Impact of PEGylated liposomes on cytotoxicity of tamoxifen and piperine on MCF-7 human breast carcinoma cells

Tamoxifen (TMF) is an anticancer agent used for managing estrogen receptor-positive breast cancer. It has limited therapeutic efficacy against breast cancer, which could be enhanced by the coadministration of herbal drugs like piperine (PIP). However, the hydrophobic nature of TMF and PIP restricts their therapeutic application. Therefore, the present study focuses on the impact of the anticancer activity of TMF in combination with PIP and after entrapping them into liposomes (TMF-PIP-LPs and TMF-PIP-PEG-LPs). The liposomes were prepared using the thin film hydration method. In addition, the morphology of the prepared liposomes was found spherical after SEM and TEM analyses. Further, the in vitro cytotoxicity (IC50) study of pure PIP and TMF was found to be 90.3 ± 10.2 μg/mL and 40.9 ± 5.9 μg/mL, respectively.
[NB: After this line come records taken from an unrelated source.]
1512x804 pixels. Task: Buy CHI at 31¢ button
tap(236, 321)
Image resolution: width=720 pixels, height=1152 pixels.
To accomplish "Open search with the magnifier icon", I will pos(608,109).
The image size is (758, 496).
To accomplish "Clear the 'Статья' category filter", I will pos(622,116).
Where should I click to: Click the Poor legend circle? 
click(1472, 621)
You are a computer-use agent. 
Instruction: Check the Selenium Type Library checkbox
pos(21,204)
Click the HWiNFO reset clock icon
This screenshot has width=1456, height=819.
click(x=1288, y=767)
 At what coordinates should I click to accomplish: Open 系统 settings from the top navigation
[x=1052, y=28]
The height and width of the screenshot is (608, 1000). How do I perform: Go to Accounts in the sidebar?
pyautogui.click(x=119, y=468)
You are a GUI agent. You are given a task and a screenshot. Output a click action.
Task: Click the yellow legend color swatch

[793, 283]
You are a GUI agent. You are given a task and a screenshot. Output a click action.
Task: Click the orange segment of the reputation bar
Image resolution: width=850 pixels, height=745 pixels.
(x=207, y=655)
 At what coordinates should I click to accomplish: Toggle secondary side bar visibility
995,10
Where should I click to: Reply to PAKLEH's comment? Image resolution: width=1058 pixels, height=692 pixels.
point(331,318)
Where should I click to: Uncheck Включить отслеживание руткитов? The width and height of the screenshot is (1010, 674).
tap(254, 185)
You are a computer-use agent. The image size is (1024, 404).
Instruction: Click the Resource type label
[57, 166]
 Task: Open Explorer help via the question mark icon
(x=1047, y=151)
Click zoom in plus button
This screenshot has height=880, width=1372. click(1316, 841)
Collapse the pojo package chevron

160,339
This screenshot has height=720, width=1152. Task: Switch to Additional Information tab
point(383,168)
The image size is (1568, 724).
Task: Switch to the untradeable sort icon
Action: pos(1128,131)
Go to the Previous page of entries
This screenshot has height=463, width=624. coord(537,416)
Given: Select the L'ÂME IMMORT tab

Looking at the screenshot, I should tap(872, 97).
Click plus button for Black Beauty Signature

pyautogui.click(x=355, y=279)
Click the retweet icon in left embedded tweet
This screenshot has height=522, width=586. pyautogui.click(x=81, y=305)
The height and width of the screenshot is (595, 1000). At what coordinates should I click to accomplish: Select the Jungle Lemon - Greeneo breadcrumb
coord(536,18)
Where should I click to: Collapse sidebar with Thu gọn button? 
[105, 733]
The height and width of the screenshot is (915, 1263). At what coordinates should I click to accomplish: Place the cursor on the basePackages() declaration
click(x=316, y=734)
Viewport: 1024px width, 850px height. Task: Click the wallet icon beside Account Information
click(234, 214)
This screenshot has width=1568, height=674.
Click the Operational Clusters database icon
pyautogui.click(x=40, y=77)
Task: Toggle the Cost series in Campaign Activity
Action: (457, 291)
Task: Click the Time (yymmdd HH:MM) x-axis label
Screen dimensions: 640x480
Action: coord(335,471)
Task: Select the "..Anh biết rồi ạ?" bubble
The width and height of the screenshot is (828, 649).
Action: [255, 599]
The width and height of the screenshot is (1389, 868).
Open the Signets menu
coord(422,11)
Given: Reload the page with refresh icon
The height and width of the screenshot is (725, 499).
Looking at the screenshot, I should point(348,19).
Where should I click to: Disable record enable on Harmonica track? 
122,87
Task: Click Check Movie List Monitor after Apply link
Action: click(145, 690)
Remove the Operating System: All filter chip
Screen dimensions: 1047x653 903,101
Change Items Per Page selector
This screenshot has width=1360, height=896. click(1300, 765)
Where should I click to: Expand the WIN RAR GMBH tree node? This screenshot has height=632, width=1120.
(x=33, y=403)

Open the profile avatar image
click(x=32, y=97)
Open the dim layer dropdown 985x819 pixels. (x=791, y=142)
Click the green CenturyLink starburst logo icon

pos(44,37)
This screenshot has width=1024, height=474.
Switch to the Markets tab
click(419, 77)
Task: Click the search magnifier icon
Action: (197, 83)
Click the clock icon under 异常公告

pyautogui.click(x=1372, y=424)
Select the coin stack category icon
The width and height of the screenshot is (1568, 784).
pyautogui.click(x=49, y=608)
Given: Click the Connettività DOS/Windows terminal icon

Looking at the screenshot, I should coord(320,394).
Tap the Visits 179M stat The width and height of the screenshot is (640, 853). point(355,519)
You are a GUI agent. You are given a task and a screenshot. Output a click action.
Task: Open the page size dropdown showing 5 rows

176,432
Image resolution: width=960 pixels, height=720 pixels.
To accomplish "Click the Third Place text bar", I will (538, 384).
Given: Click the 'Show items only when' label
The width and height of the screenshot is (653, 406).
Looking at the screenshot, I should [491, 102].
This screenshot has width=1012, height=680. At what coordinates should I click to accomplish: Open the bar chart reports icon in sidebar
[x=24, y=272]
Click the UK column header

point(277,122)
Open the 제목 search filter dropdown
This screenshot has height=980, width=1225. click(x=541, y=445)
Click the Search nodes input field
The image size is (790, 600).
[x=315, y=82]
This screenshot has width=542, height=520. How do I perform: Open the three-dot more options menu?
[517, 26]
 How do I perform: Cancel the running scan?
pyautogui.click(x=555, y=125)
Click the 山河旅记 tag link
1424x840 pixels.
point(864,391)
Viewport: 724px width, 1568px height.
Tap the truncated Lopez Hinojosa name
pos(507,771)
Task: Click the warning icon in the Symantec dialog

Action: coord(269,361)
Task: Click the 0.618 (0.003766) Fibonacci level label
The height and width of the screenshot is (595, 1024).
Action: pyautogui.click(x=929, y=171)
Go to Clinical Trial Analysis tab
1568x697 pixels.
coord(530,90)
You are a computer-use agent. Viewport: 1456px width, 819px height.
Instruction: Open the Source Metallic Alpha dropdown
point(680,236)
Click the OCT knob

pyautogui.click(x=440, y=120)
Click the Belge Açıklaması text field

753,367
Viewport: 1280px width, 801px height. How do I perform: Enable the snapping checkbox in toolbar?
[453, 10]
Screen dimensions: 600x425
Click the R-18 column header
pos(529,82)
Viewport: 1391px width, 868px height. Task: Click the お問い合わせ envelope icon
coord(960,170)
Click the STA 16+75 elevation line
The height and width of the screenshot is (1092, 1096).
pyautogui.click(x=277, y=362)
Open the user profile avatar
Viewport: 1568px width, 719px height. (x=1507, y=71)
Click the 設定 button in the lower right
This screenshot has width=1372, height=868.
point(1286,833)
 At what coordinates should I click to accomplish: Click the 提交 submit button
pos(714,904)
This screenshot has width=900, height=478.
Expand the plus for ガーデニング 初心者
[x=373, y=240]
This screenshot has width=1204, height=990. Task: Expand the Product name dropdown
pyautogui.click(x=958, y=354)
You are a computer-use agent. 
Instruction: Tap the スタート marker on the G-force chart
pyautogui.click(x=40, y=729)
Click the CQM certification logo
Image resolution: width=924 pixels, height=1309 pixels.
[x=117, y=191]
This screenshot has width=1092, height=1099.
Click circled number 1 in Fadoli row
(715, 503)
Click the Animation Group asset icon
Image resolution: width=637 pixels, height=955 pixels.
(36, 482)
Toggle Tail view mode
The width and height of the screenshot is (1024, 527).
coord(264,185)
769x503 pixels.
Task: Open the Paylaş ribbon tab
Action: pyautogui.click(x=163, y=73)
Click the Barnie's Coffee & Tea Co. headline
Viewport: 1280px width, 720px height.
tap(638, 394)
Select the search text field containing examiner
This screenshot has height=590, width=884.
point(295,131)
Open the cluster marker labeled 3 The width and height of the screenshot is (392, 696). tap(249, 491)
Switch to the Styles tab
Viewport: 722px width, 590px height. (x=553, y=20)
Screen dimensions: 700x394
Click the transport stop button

Interestingly, an improved cytotoxicity (IC50) was observed when the TMF and PIP were loaded into liposomes (TMF-PIP-LPs: 21 ± 1.6 μg/mL and TMF-PIP-PEG-LPs: 10 ± 0.5 μg/mL). Also, the PEGylated liposomes showed improvement in cellular uptake as compared to liposomes without PEGylation in MCF-7 human breast carcinoma cells. Thus, the enhanced cellular uptake and improved cytotoxicity of PEGylated liposomes can be a suitable strategy for delivering TMF with PIP for breast cancer treatment. [Display omitted] •The lipid soybean phosphatidylcholine was used to prepare tamoxifen-piperine liposomes (TMF-PIP-LPs).•The lipid DSPE-PEG2000 was utilized to prepare PEGylated liposomes (TMF-PIP-PEG-LPs).•The cytotoxicity of TMF was significantly increased when combined with PIP in MCF-7 cell lines.•TMF-PIP-PEG-LPs showed enhanced cellular uptake and improved cytotoxicity as compared to TMF-PIP-LPs.